Output the records. Match them exactly.

=== Section Start ===

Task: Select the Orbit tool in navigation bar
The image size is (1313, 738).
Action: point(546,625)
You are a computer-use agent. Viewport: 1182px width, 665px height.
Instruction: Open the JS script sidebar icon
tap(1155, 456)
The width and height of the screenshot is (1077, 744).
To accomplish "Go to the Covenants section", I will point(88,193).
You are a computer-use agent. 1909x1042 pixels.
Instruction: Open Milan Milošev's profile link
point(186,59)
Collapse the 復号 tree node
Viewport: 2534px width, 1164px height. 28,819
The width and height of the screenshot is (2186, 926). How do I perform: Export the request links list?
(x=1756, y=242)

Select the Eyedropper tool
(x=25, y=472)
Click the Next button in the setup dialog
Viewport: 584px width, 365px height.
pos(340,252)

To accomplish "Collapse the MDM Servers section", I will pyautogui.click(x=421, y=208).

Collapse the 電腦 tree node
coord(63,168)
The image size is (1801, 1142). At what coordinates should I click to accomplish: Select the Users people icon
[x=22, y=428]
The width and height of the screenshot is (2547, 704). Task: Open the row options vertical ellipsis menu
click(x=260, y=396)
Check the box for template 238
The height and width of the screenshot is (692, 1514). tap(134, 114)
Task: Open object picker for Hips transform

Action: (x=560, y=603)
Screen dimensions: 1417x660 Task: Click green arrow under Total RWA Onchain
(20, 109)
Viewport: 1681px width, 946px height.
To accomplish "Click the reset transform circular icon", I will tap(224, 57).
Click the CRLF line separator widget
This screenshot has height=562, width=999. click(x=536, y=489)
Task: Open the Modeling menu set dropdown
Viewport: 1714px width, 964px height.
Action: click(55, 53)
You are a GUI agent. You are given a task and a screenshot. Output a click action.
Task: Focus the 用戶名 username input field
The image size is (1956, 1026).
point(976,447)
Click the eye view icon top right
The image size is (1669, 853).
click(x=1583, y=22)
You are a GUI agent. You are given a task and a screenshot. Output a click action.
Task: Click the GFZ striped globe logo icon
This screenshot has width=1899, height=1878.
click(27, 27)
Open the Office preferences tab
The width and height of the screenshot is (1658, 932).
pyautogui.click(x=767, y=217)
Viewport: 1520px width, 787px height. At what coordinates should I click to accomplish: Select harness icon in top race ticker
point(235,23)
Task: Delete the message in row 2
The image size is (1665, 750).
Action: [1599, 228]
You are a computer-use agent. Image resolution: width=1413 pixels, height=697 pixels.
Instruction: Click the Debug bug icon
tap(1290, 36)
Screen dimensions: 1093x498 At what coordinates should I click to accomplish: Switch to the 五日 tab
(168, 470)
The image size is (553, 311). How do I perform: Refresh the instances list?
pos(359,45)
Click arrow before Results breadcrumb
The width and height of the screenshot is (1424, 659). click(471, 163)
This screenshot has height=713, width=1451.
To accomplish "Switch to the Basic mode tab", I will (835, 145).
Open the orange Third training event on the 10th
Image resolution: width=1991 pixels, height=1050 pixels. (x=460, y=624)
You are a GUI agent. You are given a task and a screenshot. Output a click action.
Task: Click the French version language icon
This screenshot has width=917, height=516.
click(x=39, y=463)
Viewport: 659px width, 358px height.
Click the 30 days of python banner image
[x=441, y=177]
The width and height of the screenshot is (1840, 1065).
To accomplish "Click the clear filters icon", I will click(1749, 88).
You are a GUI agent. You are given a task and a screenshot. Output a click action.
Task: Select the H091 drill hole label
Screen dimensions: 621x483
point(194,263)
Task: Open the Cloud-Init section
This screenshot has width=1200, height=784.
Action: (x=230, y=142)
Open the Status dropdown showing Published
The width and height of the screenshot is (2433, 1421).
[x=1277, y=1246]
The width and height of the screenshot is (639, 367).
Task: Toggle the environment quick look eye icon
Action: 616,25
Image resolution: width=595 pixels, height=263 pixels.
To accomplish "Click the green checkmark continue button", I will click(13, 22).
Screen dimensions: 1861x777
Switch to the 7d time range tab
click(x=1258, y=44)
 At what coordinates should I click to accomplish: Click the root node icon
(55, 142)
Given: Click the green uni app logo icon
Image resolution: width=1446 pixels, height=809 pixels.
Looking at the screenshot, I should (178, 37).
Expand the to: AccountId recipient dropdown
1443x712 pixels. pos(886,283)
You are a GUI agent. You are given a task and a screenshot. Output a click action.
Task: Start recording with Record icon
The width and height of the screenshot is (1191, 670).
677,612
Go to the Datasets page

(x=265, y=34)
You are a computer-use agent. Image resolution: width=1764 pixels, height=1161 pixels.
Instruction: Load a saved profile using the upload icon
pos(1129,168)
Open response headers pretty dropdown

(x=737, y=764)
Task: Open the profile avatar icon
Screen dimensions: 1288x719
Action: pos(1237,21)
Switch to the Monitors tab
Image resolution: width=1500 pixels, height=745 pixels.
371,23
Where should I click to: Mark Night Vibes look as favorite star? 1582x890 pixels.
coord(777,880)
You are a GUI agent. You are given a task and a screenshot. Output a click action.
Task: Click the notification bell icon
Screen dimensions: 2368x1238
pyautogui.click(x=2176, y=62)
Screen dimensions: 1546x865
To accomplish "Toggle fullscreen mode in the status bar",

=== Section End ===

Answer to this problem →
Task: Select the Orbit tool in navigation bar
The image size is (1313, 738).
Action: point(546,625)
You are a computer-use agent. Viewport: 1182px width, 665px height.
Instruction: Open the JS script sidebar icon
tap(1155, 456)
The width and height of the screenshot is (1077, 744).
To accomplish "Go to the Covenants section", I will point(88,193).
You are a computer-use agent. 1909x1042 pixels.
Instruction: Open Milan Milošev's profile link
point(186,59)
Collapse the 復号 tree node
Viewport: 2534px width, 1164px height. 28,819
The width and height of the screenshot is (2186, 926). How do I perform: Export the request links list?
(x=1756, y=242)

Select the Eyedropper tool
(x=25, y=472)
Click the Next button in the setup dialog
Viewport: 584px width, 365px height.
pos(340,252)

To accomplish "Collapse the MDM Servers section", I will pyautogui.click(x=421, y=208).

Collapse the 電腦 tree node
coord(63,168)
The image size is (1801, 1142). At what coordinates should I click to accomplish: Select the Users people icon
[x=22, y=428]
The width and height of the screenshot is (2547, 704). Task: Open the row options vertical ellipsis menu
click(x=260, y=396)
Check the box for template 238
The height and width of the screenshot is (692, 1514). tap(134, 114)
Task: Open object picker for Hips transform

Action: (x=560, y=603)
Screen dimensions: 1417x660 Task: Click green arrow under Total RWA Onchain
(20, 109)
Viewport: 1681px width, 946px height.
To accomplish "Click the reset transform circular icon", I will tap(224, 57).
Click the CRLF line separator widget
This screenshot has height=562, width=999. click(x=536, y=489)
Task: Open the Modeling menu set dropdown
Viewport: 1714px width, 964px height.
Action: click(55, 53)
You are a GUI agent. You are given a task and a screenshot. Output a click action.
Task: Focus the 用戶名 username input field
The image size is (1956, 1026).
point(976,447)
Click the eye view icon top right
The image size is (1669, 853).
click(x=1583, y=22)
You are a GUI agent. You are given a task and a screenshot. Output a click action.
Task: Click the GFZ striped globe logo icon
This screenshot has width=1899, height=1878.
click(27, 27)
Open the Office preferences tab
The width and height of the screenshot is (1658, 932).
pyautogui.click(x=767, y=217)
Viewport: 1520px width, 787px height. At what coordinates should I click to accomplish: Select harness icon in top race ticker
point(235,23)
Task: Delete the message in row 2
The image size is (1665, 750).
Action: [1599, 228]
You are a computer-use agent. Image resolution: width=1413 pixels, height=697 pixels.
Instruction: Click the Debug bug icon
tap(1290, 36)
Screen dimensions: 1093x498 At what coordinates should I click to accomplish: Switch to the 五日 tab
(168, 470)
The image size is (553, 311). How do I perform: Refresh the instances list?
pos(359,45)
Click arrow before Results breadcrumb
The width and height of the screenshot is (1424, 659). click(471, 163)
This screenshot has height=713, width=1451.
To accomplish "Switch to the Basic mode tab", I will (835, 145).
Open the orange Third training event on the 10th
Image resolution: width=1991 pixels, height=1050 pixels. (x=460, y=624)
You are a GUI agent. You are given a task and a screenshot. Output a click action.
Task: Click the French version language icon
This screenshot has width=917, height=516.
click(x=39, y=463)
Viewport: 659px width, 358px height.
Click the 30 days of python banner image
[x=441, y=177]
The width and height of the screenshot is (1840, 1065).
To accomplish "Click the clear filters icon", I will click(1749, 88).
You are a GUI agent. You are given a task and a screenshot. Output a click action.
Task: Select the H091 drill hole label
Screen dimensions: 621x483
point(194,263)
Task: Open the Cloud-Init section
This screenshot has width=1200, height=784.
Action: (x=230, y=142)
Open the Status dropdown showing Published
The width and height of the screenshot is (2433, 1421).
[x=1277, y=1246]
The width and height of the screenshot is (639, 367).
Task: Toggle the environment quick look eye icon
Action: 616,25
Image resolution: width=595 pixels, height=263 pixels.
To accomplish "Click the green checkmark continue button", I will click(13, 22).
Screen dimensions: 1861x777
Switch to the 7d time range tab
click(x=1258, y=44)
 At what coordinates should I click to accomplish: Click the root node icon
(55, 142)
Given: Click the green uni app logo icon
Image resolution: width=1446 pixels, height=809 pixels.
Looking at the screenshot, I should (178, 37).
Expand the to: AccountId recipient dropdown
1443x712 pixels. pos(886,283)
You are a GUI agent. You are given a task and a screenshot. Output a click action.
Task: Start recording with Record icon
The width and height of the screenshot is (1191, 670).
677,612
Go to the Datasets page

(x=265, y=34)
You are a computer-use agent. Image resolution: width=1764 pixels, height=1161 pixels.
Instruction: Load a saved profile using the upload icon
pos(1129,168)
Open response headers pretty dropdown

(x=737, y=764)
Task: Open the profile avatar icon
Screen dimensions: 1288x719
Action: pos(1237,21)
Switch to the Monitors tab
Image resolution: width=1500 pixels, height=745 pixels.
371,23
Where should I click to: Mark Night Vibes look as favorite star? 1582x890 pixels.
coord(777,880)
You are a GUI agent. You are given a task and a screenshot. Output a click action.
Task: Click the notification bell icon
Screen dimensions: 2368x1238
pyautogui.click(x=2176, y=62)
Screen dimensions: 1546x865
To accomplish "Toggle fullscreen mode in the status bar",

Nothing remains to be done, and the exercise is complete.